▶ Requirement
Leave out the pictures and retype, exactly, the lines below from the line with "Viewport: 1275px width, 371px" up to and including the line with "The image size is (1092, 1118).", nothing more.

▶ Entries provided
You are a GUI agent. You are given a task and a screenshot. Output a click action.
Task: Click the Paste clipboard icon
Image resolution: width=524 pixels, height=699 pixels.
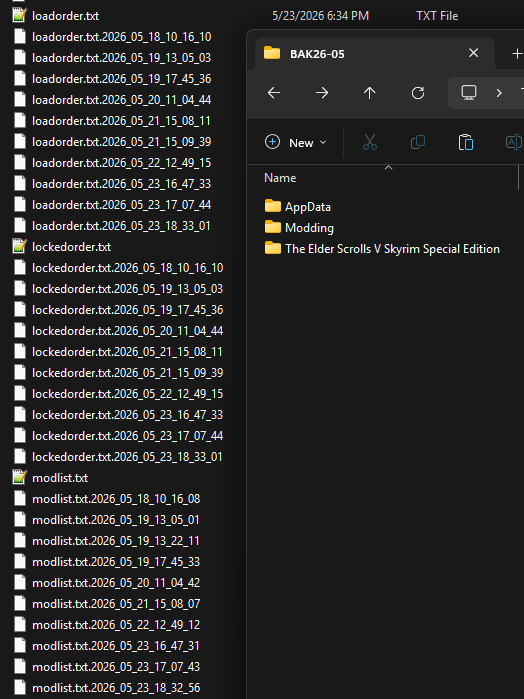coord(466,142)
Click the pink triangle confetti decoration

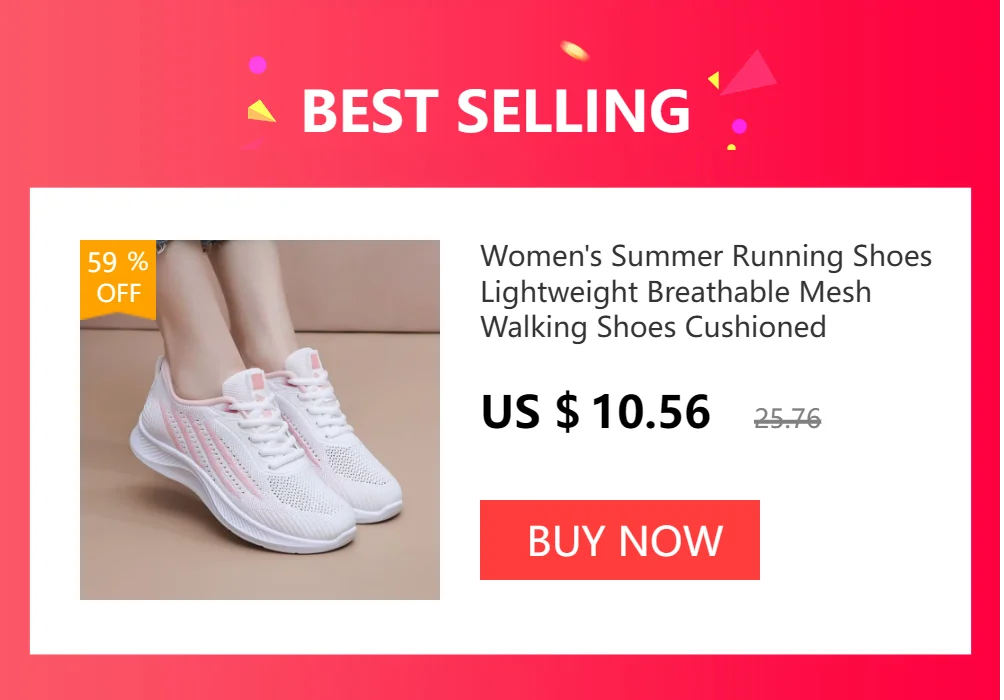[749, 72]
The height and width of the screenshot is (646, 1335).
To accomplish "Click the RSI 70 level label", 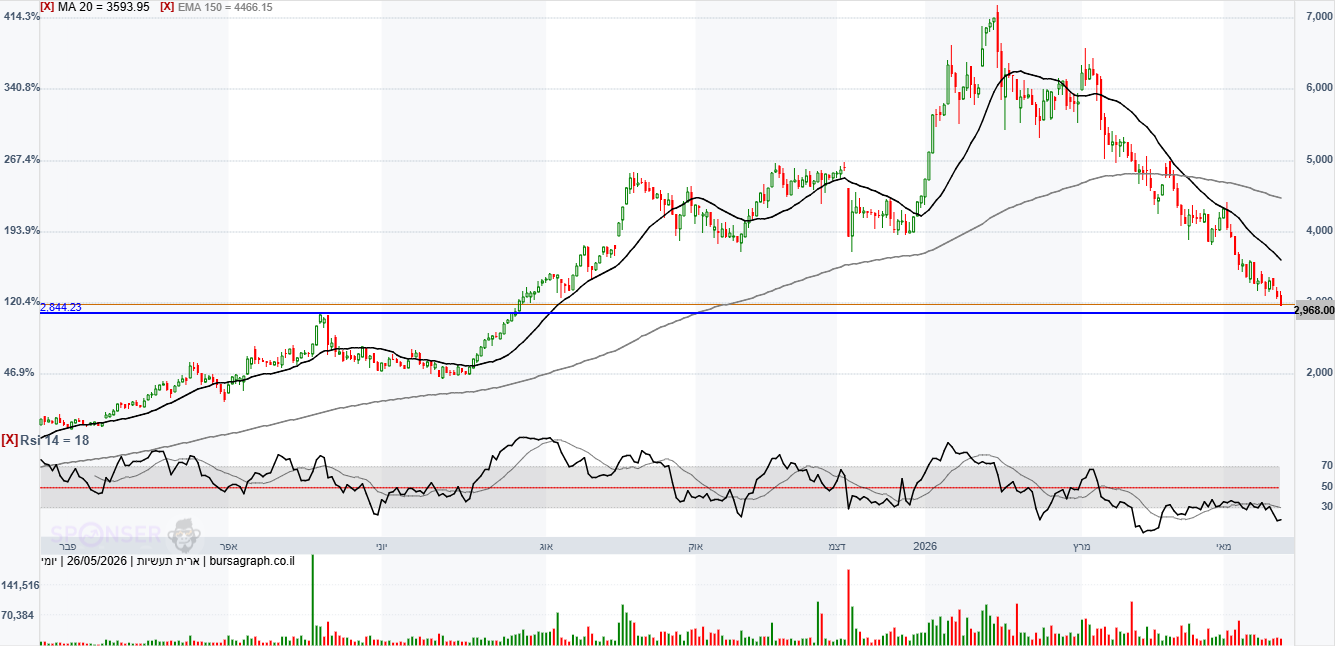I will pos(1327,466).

---

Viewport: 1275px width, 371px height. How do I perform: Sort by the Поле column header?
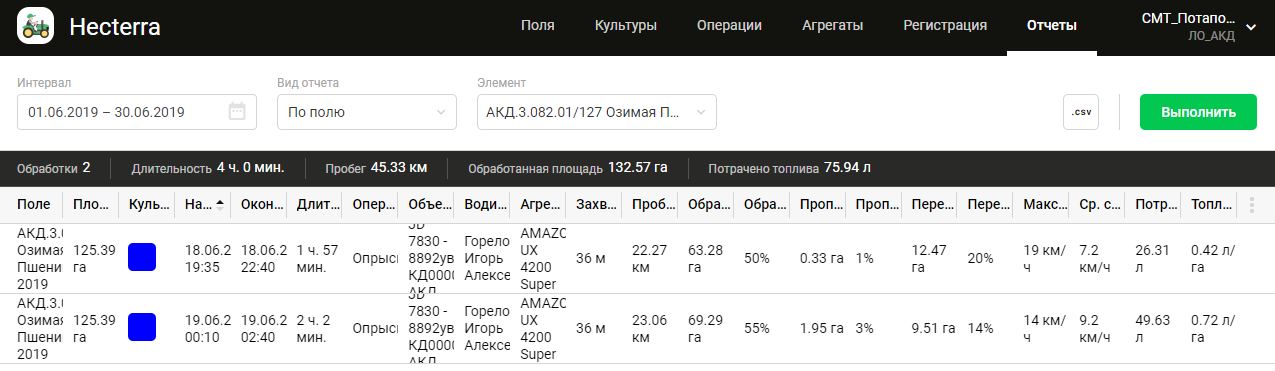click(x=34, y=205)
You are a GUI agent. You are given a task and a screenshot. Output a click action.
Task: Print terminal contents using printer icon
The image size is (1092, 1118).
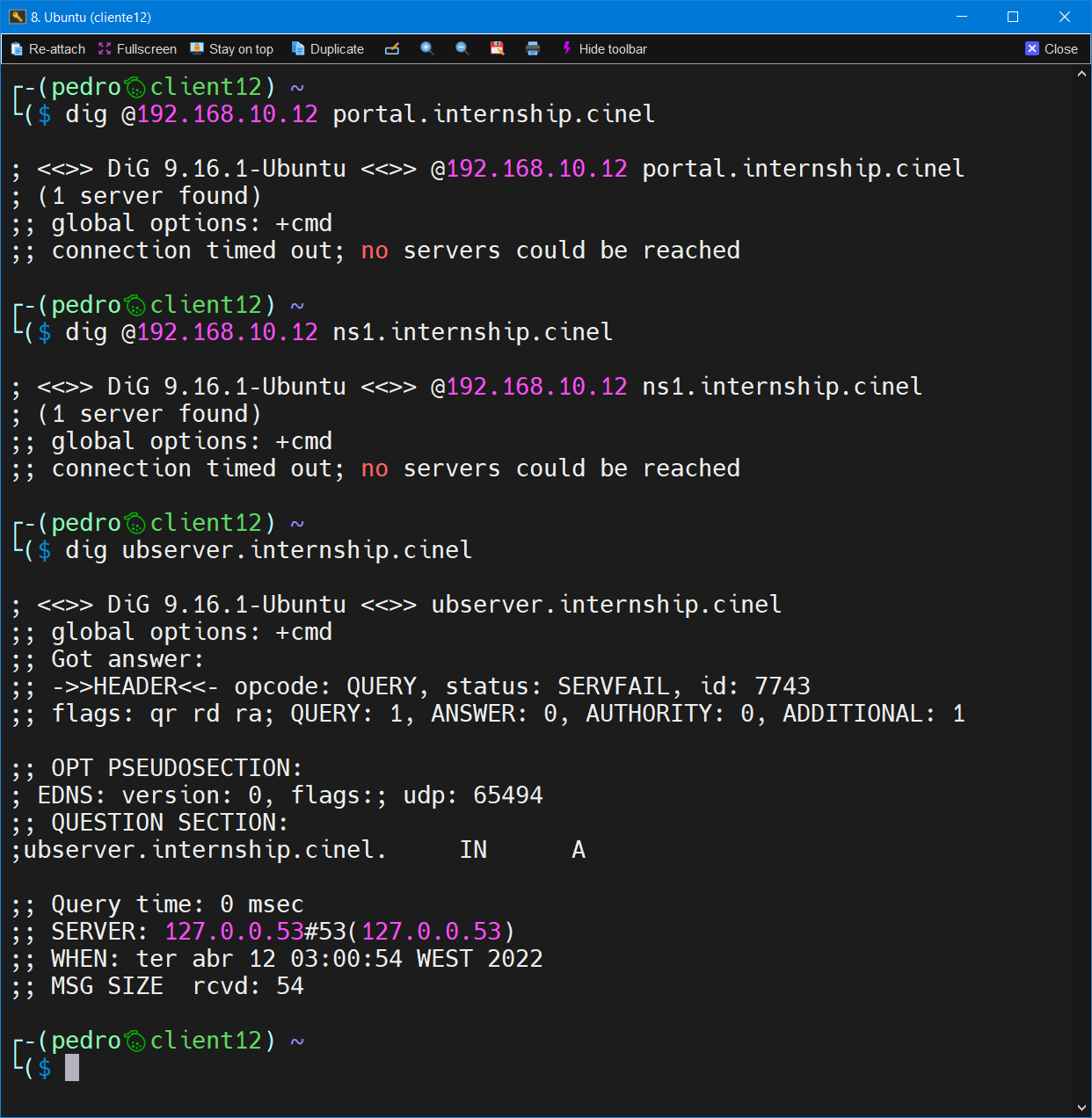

* * *

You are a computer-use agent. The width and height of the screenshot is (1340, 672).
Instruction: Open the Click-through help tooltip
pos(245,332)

▶ Exercise result
Viewport: 1275px width, 371px height. How do I perform: Sort by the Поле column header?
click(x=34, y=205)
You are a GUI agent. You are given a task and a screenshot. Output a click action.
Task: Print terminal contents using printer icon
The image size is (1092, 1118).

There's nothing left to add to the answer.